TASK 1:
In the records, swap "Click" for "Tap" in everything from the start of the records down to the line containing "pos(377,101)", leaving the rest unchanged. Leave the pictures out.

There was a time, not long ago, when for many of us, all we knew of Israeli food was what we heard second-hand. A friend would return from a birthright trip or vacation with tales of eggplant dishes and the creamiest of hummus and the freshest of grilled fishes.
That changed for Miamians in the past few years when all of a sudden Israeli cuisine became a serious thing. It started perhaps with Michael Solomonov when he opened a restaurant that soon perished thanks to the never-ending Wynwood construction and continues now with the much-liked Abbalé Telavivian Kitchen.
Those restaurants provided an overview of Israeli dishes—baba ganoush and shakshuka and all the stars we needed to know. But now we have Neya, a Surfside restaurant making us rethink Israeli food all over again.
Thanks to Israel-born chef Ben Siman Tov, the menu at Neya draws inspiration from the dishes of his home country and takes them to new places, adding non-typical ingredients and techniques in ways that just work. These are Israeli or, maybe more broadly, Mediterranean dishes that are downright original and quite good.
Neya came to be thanks to the team from Novikov Miami, which includes Philippe Moullet, former global managing director for Zuma. They brought Siman Tov directly from Israel to head the kitchen at Neya, and they say his dishes blend Israeli food with Spanish, North African and Levantine cuisines.

GIVEN DATA:
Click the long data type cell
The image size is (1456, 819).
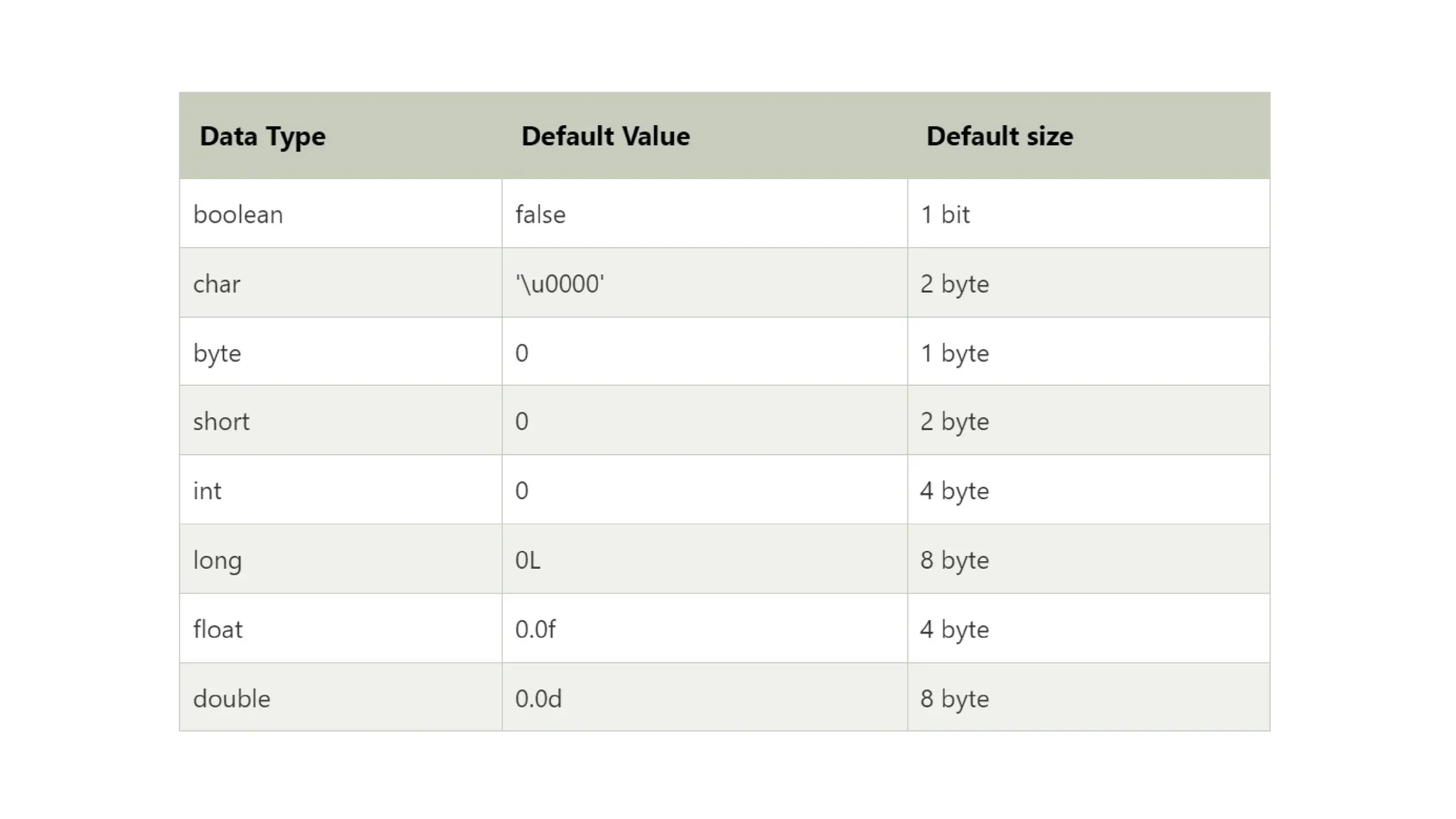coord(217,560)
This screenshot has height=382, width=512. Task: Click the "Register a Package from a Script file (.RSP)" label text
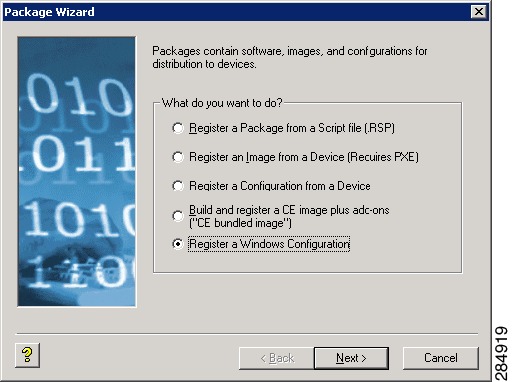(x=292, y=128)
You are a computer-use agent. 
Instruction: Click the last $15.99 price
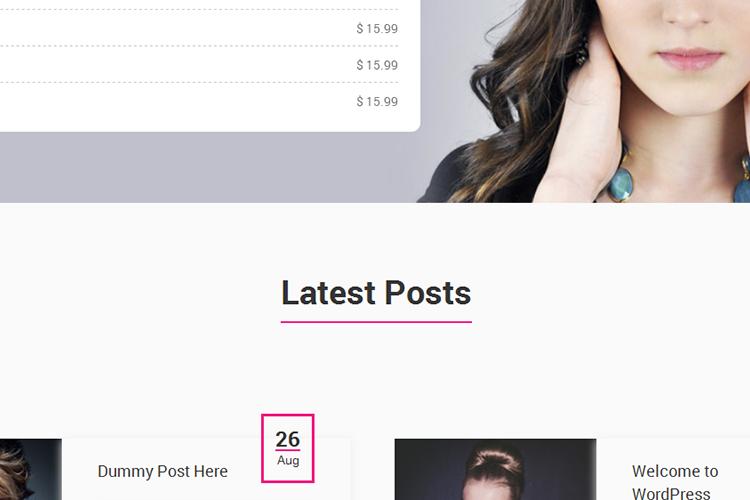pos(377,101)
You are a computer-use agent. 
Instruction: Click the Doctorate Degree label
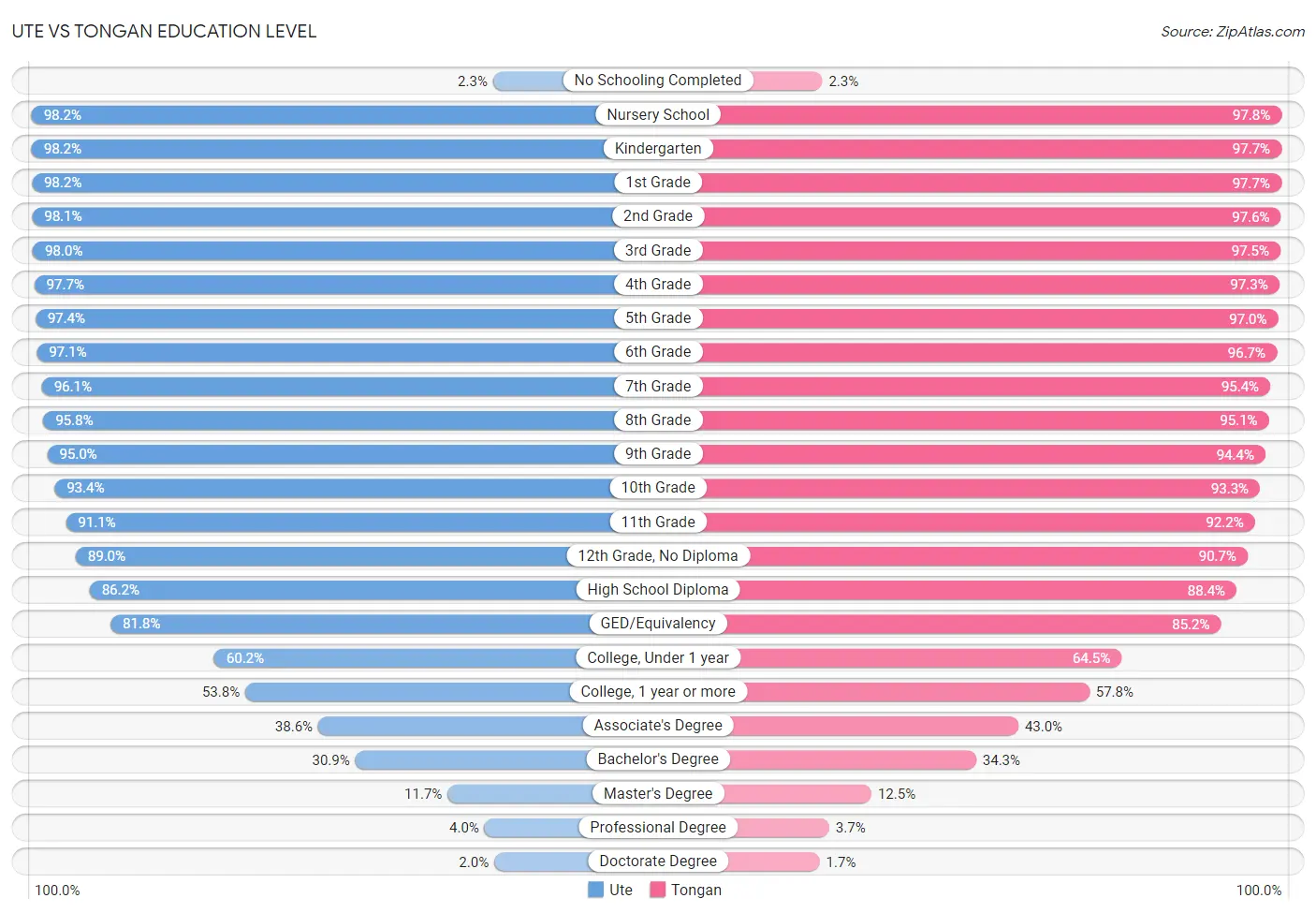pyautogui.click(x=658, y=861)
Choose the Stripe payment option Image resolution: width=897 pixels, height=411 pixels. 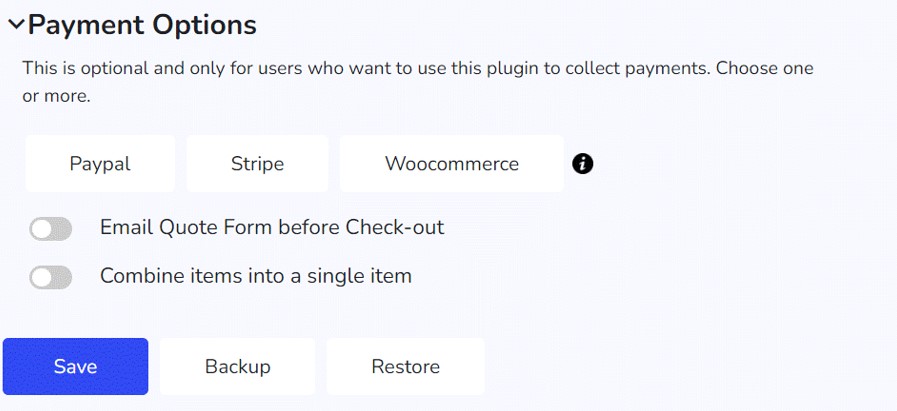click(257, 164)
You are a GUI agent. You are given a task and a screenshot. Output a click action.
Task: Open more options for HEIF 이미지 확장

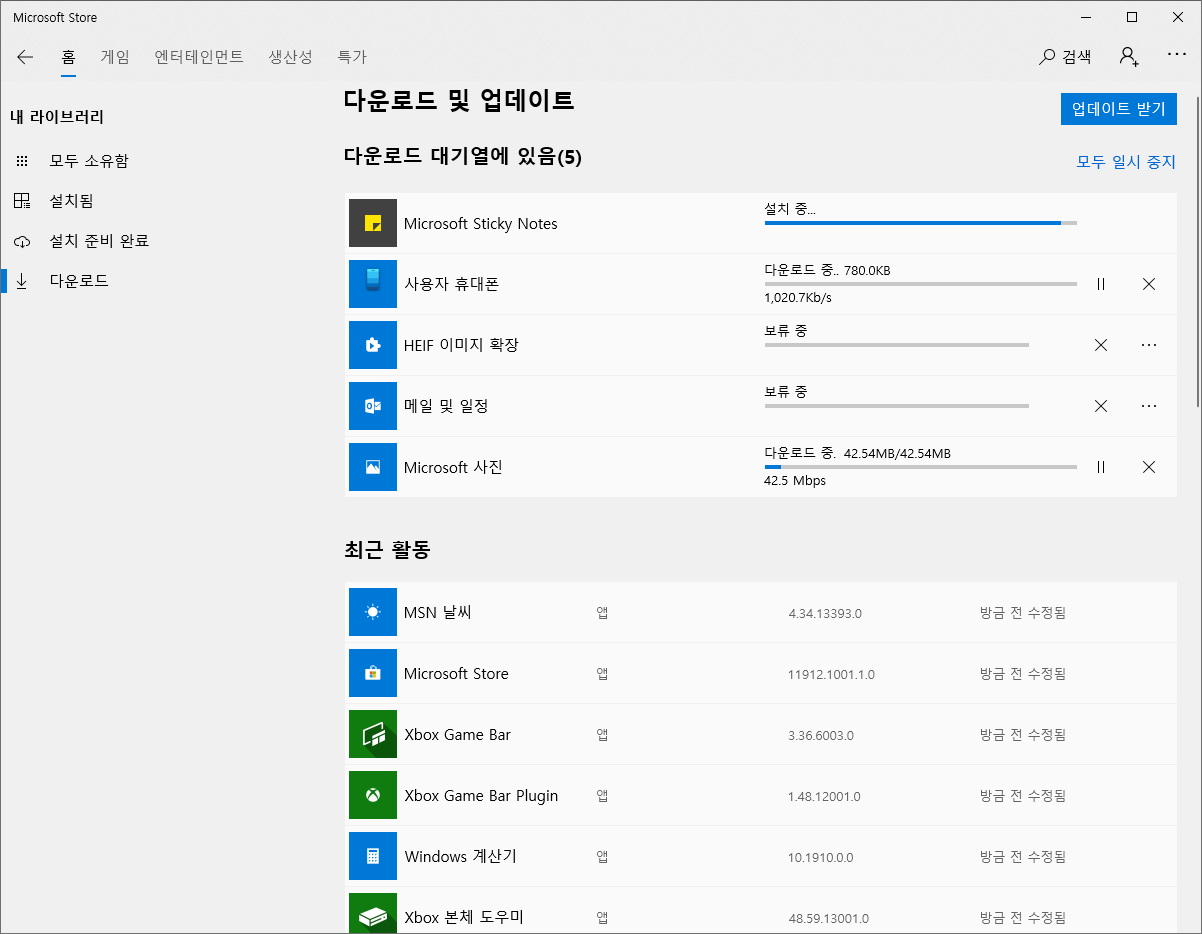pyautogui.click(x=1149, y=345)
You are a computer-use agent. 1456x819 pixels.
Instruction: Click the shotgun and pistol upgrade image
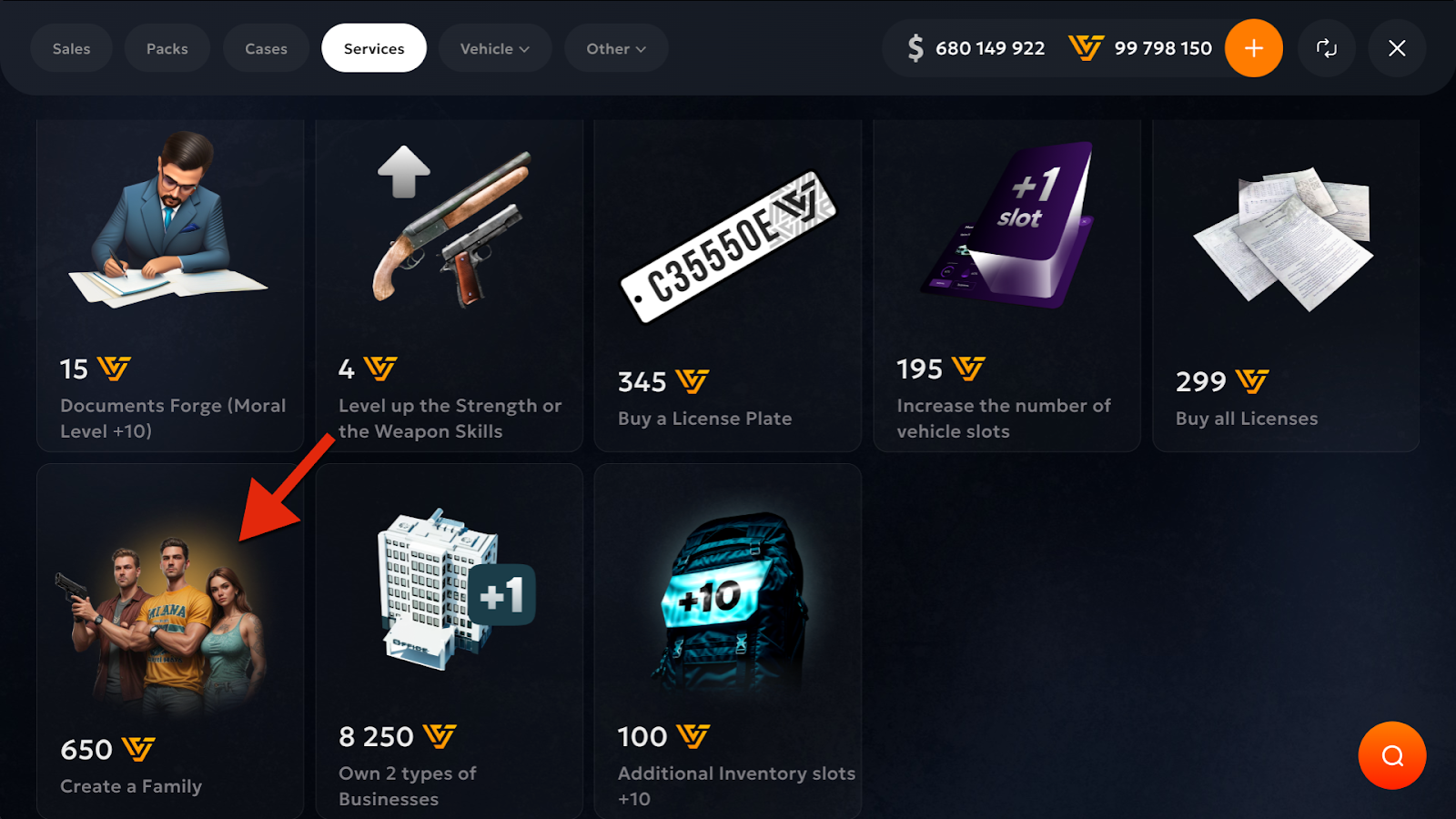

TASK 2:
Carry on the restaurant review about Neya from where it stops.

EXERCISE RESPONSE 1:
Tap the long data type cell
The image size is (1456, 819).
coord(217,560)
This screenshot has height=382, width=512. Task: Tap the "Register a Package from a Script file (.RSP)" label text
(x=292, y=128)
You are a computer-use agent. 
Instruction: Tap the last $15.99 price
pos(377,101)

EXERCISE RESPONSE 2:
This happens in an unassuming storefront a couple of blocks from the Surfside ocean, in that part of the beach that feels trapped in the lowrise Miami of the 1960s. Inside, they’ve created a decidedly modern dining room with big, cushy booths separating the main space from a large bar, its backlit shelves adding most of the light to the space. While it has the feel of a swanky New York restaurant, kids darted between tables early in the night. Although, this is a restaurant that could turn into a scene if it seriously catches on.
This is a place that ought to attract both of those early and late-night crowds, considering that everything we tasted is worthy of that attention. Most of the menu is small plates, like the hamachi ceviche in a neon-green pool that provides an herby bite to marinated fish. The yellowfin comes chopped atop a circle of spiced eggplant, great on its own but even better with crunchy pita chips dusted with a spice mix that Siman Tov ought to trademark. The roasted beets look gorgeous dotting a yogurt sauce turned pink from beet juice, and a crunch coming from smoked almonds. There are black truffle slices on a super-creamy polenta with mushrooms, and the brussels sprouts are deep-fried pops of green on a creamy turmeric-tahini sauce. The lahmacun might be the most recognizable of the dishes, a Turkish-style pizza that’s crispy and chewy and well seasoned with ground lamb. The eggplant entrée comes looking like a fish filet, then diced and mixed tableside into a rich, smoky mix of labneh and feta.
There's a whole lot on this menu, and many dishes we wished we’d tried—the Tel Aviv paella, the Moroccan snapper, and the roasted lamb cutlets will have to wait for next time. But maybe it’s good that we didn’t. Now there’s a reason to return, hopefully with a group, because burning through this entire menu should become a life goal.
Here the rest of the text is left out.